(Dataset excerpt)
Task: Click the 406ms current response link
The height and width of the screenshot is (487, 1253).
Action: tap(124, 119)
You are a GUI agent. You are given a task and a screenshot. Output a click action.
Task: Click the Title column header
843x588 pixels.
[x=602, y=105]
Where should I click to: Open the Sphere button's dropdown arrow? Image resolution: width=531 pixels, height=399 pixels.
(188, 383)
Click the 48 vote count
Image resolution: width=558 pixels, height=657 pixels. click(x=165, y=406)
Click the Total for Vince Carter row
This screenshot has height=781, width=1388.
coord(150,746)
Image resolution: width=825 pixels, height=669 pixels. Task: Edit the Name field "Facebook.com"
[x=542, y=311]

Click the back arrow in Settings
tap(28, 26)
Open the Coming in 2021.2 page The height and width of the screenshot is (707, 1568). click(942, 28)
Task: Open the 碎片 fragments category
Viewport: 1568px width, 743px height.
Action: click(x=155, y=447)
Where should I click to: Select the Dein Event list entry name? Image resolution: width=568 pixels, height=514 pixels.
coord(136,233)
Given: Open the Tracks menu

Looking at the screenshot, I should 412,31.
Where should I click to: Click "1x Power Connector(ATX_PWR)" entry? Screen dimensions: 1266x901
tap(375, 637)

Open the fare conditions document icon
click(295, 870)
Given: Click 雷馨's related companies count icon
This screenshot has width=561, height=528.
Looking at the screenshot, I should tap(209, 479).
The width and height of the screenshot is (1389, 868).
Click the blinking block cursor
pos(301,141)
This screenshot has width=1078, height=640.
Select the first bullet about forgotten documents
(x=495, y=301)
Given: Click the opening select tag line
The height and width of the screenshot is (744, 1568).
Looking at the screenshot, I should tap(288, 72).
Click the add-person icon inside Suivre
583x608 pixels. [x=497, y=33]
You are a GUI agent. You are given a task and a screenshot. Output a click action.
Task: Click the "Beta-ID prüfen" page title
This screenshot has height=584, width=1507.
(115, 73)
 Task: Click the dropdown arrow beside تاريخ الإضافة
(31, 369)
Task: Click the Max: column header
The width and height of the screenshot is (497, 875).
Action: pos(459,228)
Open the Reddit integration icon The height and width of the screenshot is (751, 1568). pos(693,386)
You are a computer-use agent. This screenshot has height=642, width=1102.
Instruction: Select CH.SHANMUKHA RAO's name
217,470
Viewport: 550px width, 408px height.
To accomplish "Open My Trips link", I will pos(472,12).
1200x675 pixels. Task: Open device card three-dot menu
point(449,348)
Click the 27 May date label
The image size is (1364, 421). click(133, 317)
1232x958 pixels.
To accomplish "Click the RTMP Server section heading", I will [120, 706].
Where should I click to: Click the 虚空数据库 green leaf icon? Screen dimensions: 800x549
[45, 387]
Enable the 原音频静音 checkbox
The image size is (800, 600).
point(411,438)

## TASK INSTRUCTIONS
Convert every line of the records above into a Markdown table with a Row column numbering the lines in order and a Line column holding each line's text. Omit blank lines.

## ANSWER FOR THE TASK
| Row | Line |
|---|---|
| 1 | Task: Click the 406ms current response link |
| 2 | The height and width of the screenshot is (487, 1253). |
| 3 | Action: tap(124, 119) |
| 4 | You are a GUI agent. You are given a task and a screenshot. Output a click action. |
| 5 | Task: Click the Title column header |
| 6 | 843x588 pixels. |
| 7 | [x=602, y=105] |
| 8 | Where should I click to: Open the Sphere button's dropdown arrow? Image resolution: width=531 pixels, height=399 pixels. |
| 9 | (188, 383) |
| 10 | Click the 48 vote count |
| 11 | Image resolution: width=558 pixels, height=657 pixels. click(x=165, y=406) |
| 12 | Click the Total for Vince Carter row |
| 13 | This screenshot has height=781, width=1388. |
| 14 | coord(150,746) |
| 15 | Image resolution: width=825 pixels, height=669 pixels. Task: Edit the Name field "Facebook.com" |
| 16 | [x=542, y=311] |
| 17 | Click the back arrow in Settings |
| 18 | tap(28, 26) |
| 19 | Open the Coming in 2021.2 page The height and width of the screenshot is (707, 1568). click(942, 28) |
| 20 | Task: Open the 碎片 fragments category |
| 21 | Viewport: 1568px width, 743px height. |
| 22 | Action: click(x=155, y=447) |
| 23 | Where should I click to: Select the Dein Event list entry name? Image resolution: width=568 pixels, height=514 pixels. |
| 24 | coord(136,233) |
| 25 | Given: Open the Tracks menu |
| 26 | Looking at the screenshot, I should 412,31. |
| 27 | Where should I click to: Click "1x Power Connector(ATX_PWR)" entry? Screen dimensions: 1266x901 |
| 28 | tap(375, 637) |
| 29 | Open the fare conditions document icon |
| 30 | click(295, 870) |
| 31 | Given: Click 雷馨's related companies count icon |
| 32 | This screenshot has width=561, height=528. |
| 33 | Looking at the screenshot, I should tap(209, 479). |
| 34 | The width and height of the screenshot is (1389, 868). |
| 35 | Click the blinking block cursor |
| 36 | pos(301,141) |
| 37 | This screenshot has width=1078, height=640. |
| 38 | Select the first bullet about forgotten documents |
| 39 | (x=495, y=301) |
| 40 | Given: Click the opening select tag line |
| 41 | The height and width of the screenshot is (744, 1568). |
| 42 | Looking at the screenshot, I should tap(288, 72). |
| 43 | Click the add-person icon inside Suivre |
| 44 | 583x608 pixels. [x=497, y=33] |
| 45 | You are a GUI agent. You are given a task and a screenshot. Output a click action. |
| 46 | Task: Click the "Beta-ID prüfen" page title |
| 47 | This screenshot has height=584, width=1507. |
| 48 | (115, 73) |
| 49 |  Task: Click the dropdown arrow beside تاريخ الإضافة |
| 50 | (31, 369) |
| 51 | Task: Click the Max: column header |
| 52 | The width and height of the screenshot is (497, 875). |
| 53 | Action: pos(459,228) |
| 54 | Open the Reddit integration icon The height and width of the screenshot is (751, 1568). pos(693,386) |
| 55 | You are a computer-use agent. This screenshot has height=642, width=1102. |
| 56 | Instruction: Select CH.SHANMUKHA RAO's name |
| 57 | 217,470 |
| 58 | Viewport: 550px width, 408px height. |
| 59 | To accomplish "Open My Trips link", I will pos(472,12). |
| 60 | 1200x675 pixels. Task: Open device card three-dot menu |
| 61 | point(449,348) |
| 62 | Click the 27 May date label |
| 63 | The image size is (1364, 421). click(133, 317) |
| 64 | 1232x958 pixels. |
| 65 | To accomplish "Click the RTMP Server section heading", I will [120, 706]. |
| 66 | Where should I click to: Click the 虚空数据库 green leaf icon? Screen dimensions: 800x549 |
| 67 | [45, 387] |
| 68 | Enable the 原音频静音 checkbox |
| 69 | The image size is (800, 600). |
| 70 | point(411,438) |